### [EXERCISE]
Could you copy every line from the material below in which "will" appears?

==========

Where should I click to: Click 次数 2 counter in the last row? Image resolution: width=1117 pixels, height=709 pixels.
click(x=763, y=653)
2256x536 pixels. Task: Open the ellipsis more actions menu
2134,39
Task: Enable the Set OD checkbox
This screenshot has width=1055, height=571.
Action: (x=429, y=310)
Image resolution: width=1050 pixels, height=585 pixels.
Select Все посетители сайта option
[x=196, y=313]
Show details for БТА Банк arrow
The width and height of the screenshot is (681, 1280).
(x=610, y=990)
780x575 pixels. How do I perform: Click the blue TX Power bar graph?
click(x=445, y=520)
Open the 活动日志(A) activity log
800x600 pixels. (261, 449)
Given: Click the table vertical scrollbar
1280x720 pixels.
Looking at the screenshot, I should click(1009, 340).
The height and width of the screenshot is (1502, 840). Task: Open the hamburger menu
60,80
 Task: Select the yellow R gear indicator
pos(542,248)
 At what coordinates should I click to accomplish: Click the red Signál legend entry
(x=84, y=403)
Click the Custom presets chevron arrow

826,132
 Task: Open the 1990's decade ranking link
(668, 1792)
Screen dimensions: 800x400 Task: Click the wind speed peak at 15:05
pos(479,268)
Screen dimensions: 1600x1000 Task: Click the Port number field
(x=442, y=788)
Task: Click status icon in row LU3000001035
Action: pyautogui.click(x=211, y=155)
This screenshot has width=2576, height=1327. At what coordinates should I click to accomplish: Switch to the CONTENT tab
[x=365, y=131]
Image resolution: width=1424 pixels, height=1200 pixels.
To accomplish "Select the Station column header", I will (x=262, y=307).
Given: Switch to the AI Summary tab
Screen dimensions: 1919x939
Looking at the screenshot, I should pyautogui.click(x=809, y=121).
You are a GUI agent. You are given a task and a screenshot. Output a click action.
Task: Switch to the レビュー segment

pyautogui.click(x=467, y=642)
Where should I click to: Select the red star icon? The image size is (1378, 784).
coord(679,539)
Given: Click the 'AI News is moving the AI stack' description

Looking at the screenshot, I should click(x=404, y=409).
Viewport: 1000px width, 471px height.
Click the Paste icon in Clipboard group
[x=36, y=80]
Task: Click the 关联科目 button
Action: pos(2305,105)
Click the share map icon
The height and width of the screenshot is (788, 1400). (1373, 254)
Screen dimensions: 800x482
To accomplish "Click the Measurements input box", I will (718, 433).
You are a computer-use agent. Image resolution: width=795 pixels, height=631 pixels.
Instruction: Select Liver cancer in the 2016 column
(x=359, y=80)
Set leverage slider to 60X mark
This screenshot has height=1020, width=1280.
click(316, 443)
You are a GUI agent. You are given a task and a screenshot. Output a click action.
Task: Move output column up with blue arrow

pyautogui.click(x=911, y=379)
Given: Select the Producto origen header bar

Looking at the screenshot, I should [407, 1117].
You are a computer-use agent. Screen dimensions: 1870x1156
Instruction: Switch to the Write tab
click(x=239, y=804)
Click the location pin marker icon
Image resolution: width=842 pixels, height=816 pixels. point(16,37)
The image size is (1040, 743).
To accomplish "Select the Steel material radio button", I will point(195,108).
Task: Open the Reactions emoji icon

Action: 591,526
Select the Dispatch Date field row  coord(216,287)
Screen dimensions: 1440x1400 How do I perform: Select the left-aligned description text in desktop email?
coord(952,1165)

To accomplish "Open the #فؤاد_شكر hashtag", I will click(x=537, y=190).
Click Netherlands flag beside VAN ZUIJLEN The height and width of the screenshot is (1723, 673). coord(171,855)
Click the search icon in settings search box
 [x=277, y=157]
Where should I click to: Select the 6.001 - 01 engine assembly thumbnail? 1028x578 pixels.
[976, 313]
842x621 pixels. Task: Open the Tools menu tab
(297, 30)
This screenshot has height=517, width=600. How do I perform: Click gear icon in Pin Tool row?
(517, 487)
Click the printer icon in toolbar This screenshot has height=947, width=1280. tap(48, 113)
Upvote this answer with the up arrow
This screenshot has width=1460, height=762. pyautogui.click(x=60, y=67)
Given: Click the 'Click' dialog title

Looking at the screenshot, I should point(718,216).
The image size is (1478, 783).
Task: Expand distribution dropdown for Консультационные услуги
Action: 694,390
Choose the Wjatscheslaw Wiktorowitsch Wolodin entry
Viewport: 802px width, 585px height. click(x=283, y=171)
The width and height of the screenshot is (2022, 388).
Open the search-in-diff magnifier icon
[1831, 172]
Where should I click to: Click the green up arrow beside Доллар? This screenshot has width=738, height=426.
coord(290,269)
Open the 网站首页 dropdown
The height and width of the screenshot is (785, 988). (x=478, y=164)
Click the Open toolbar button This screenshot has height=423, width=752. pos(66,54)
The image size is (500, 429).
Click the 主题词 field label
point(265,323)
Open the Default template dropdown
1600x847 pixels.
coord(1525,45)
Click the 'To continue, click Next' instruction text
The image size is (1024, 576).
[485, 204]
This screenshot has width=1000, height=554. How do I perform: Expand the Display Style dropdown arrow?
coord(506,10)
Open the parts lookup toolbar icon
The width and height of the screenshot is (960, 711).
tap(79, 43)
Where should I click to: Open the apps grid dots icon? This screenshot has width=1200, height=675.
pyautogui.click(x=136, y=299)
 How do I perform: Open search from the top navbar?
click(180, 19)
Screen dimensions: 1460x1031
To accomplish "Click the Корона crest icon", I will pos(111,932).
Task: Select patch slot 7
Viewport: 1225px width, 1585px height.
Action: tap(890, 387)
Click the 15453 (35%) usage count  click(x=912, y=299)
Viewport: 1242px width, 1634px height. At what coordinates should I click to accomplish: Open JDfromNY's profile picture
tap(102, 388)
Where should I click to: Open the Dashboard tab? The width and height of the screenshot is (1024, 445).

==========

### [RESPONSE]
To accomplish "Select the Station column header", I will (x=262, y=307).
To accomplish "Click the Measurements input box", I will (718, 433).
To accomplish "Select the Steel material radio button", I will point(195,108).
To accomplish "Open the #فؤاد_شكر hashtag", I will click(x=537, y=190).
To accomplish "Click the Корона crest icon", I will pos(111,932).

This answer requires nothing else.